Há um livro que mudou a minha perspetiva sobre o meu país. Chama-se “México Bárbaro”. Foi escrito por um jornalista norte-americano que veio ao México na época do Porfiriato (período de 30 anos durante o qual governou o país o general Porfirio Diaz). Pareceu-me aberrante e terrível que desde esse período a polícia sirva para sequestrar pessoas e escravizá-las. Eles prendiam as pessoas nas ruas, levavam-nos para a esquadra, mas depois essas pessoas acordavam numa fazenda em Yucatán e estavam a trabalhar forçosamente para um capataz. Até certo ponto, as coisas não mudaram muito até agora. E é isso que pergunto neste filme. Quanto mudaram as coisas?

O narcotráfico sequestra muita gente para as suas próprias infraestruturas. Gente de informática, médicos, engenheiros. Gente forçada a ajudá-los para que possam aceder a infraestruturas, tecnologias e pessoas que não conseguiriam de forma legal. Os números são alarmantes.

Por exemplo, este ano fomos de férias à praia e no dia que chegamos, na povoação, tinha desaparecido uma mulher. Como podemos viver assim? É importante exercitar empatia com estas situações, mesmo que não te toquem diretamente.
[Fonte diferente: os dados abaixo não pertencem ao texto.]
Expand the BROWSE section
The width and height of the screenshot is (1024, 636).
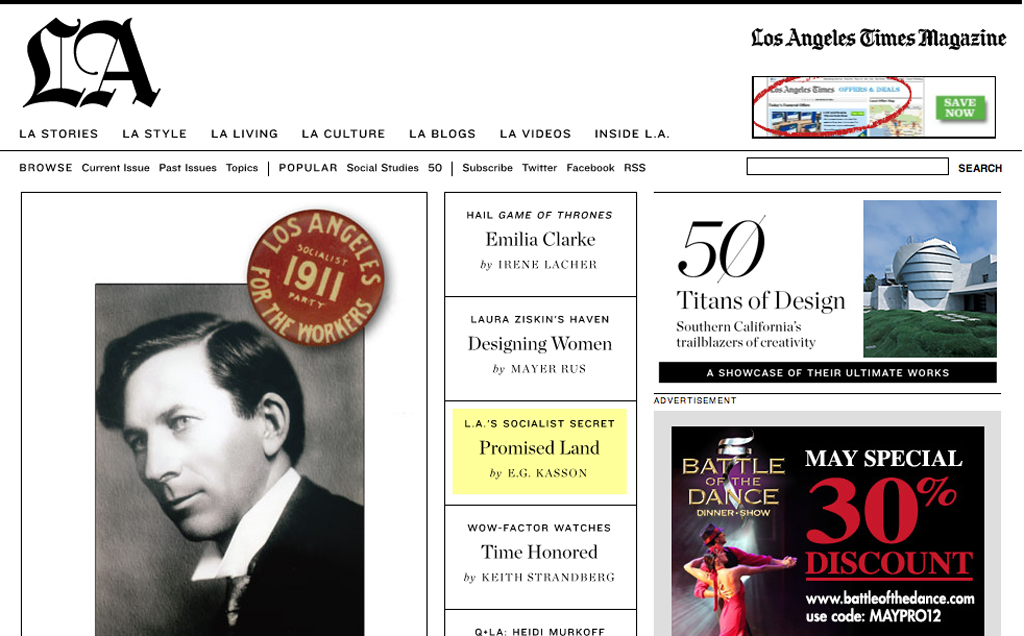pos(45,167)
Exercitar a solidariedade e abrir o coração às problemáticas dos outros. É horrível o que se passa com as famílias dos desaparecidos. A maioria desses raptos são mulheres e percebemos que existem muitas uniões entre os governos e os grupos armados, a polícia, o exército, para esses mesmos sequestros. São coisas horríveis e não temos uma boa capacidade de autocrítica. Parece-me importante explorar isso, mas sempre longe do olhar da porno-miséria. Esta questão foi uma das coisas que mais pensei. Como falar deste tema sem fazer porno-miséria? Espero que não cataloguem o filme assim. O seu objetivo é despertar a discussão. (…) e é importante mostrar o rosto das vítimas e fazer com que as pessoas que assistem ao filme sintam o que elas estão a sentir. 

Vai continuar a trabalhar neste género de filmes políticos e sociais?
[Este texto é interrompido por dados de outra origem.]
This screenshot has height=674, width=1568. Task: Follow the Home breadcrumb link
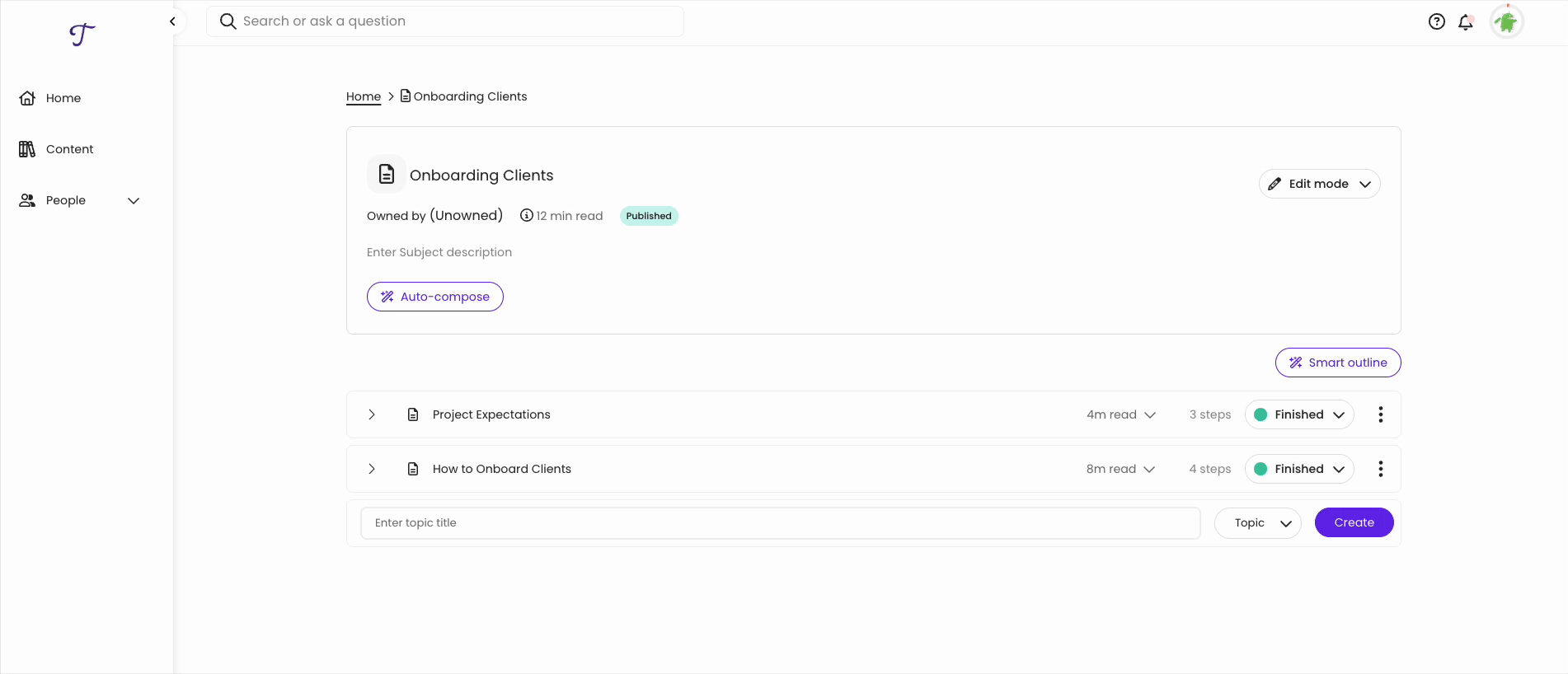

Sim, não consigo escapar a eles. Surpreendo a minha mãe com os filmes que faço e digo-lhe que adoraria fazer filmes sobre coisas bonitas. Filmes que dissessem: que lindo que é viver! Sim, é lindo, mas às vezes não é tão lindo assim. Temos que exercer a nossa liberdade todos os dias 

Tens um novo projeto?

Sim, fiquei com um travo amargo com este filme (risos). Este é um projeto muito negativo e agora queria fazer algo mais luminoso. Vou continuar a explorar o tema dos desaparecimentos, mas com outras personagens e problemáticas. Tenho várias ideias, alguns guiões escritos e vamos agora tentar o financiamento para o próximo.